This is an archived article that was published on sltrib.com in 2013, and information in the article may be outdated. It is provided only for personal research purposes and may not be reprinted.
Utah congressmen are faced with a decision to support immigration reform or not. Some in Congress have suggested that reform should be done in a comprehensive package, others are arguing for it to be done in parts. Either approach has its virtues and disadvantages.
No matter what approach is ultimately pursued, at a minimum Congress must do what the states are not authorized to do for themselves, and Congress should authorize states to determine their own best course of action in immigration matters Congress is unwilling to handle.
During the Utah State's 2011 General Legislative Session, SJR12 and HB116 were introduced. SJR12 called for Congress to swiftly reform immigration policies and laws to address immigration challenges confronting the nation or authorize the states to do what is necessary to manage the problems Congress is unwilling to confront. Of 104 Utah legislators, only two voted against the resolution.
HB116, "Utah Immigration Accountability and Enforcement Amendments," was also passed after a long and emotional debate. During the debate some suggested that parts of the legislation were unconstitutional, going beyond the state's authority to act; others disagreed.
In any event, HB116 was the Legislature's sincere attempt to manage and resolve problems exacerbated by congressional delinquency regarding immigration reform. In this year's general session, the Legislature delayed the enactment of HB116 in anticipation that Congress would reform immigration, making HB116 in whole or part unnecessary.
If Congress fails to reform immigration, Utah will be faced with trying to manage immigration problems not of its own making, potentially without the necessary authority to do so. This is an untenable position for Utah to be in.

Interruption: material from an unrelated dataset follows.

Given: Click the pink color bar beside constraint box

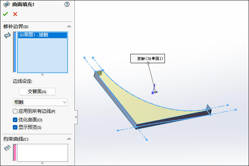Looking at the screenshot, I should point(15,152).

It is completely irresponsible for Utah congressmen to ignore the needs of Utah, its people, families, businesses and agriculture by not reforming immigration, while simultaneously denying the state authority to confront the problems Congress refuses to address.
SJR12 declared: "Be it resolved that the Legislature of the state of Utah urges Utah's congressional delegation to sponsor and support legislation to resolve the immigration policy issues facing the nation . . . [and] the Legislature of the state of Utah urges that if the United States Congress does not have the collective will to resolve the immigration issues facing the nation and the states, that Congress should act to grant authority to the states to resolve the immigration policy challenges within their own borders."
Utah congressmen, please do not further neglect your duty to the people of Utah by abandoning immigration reform.
Stuart C. Reid is the Utah State Senate sponsor of HB116 and SJR12.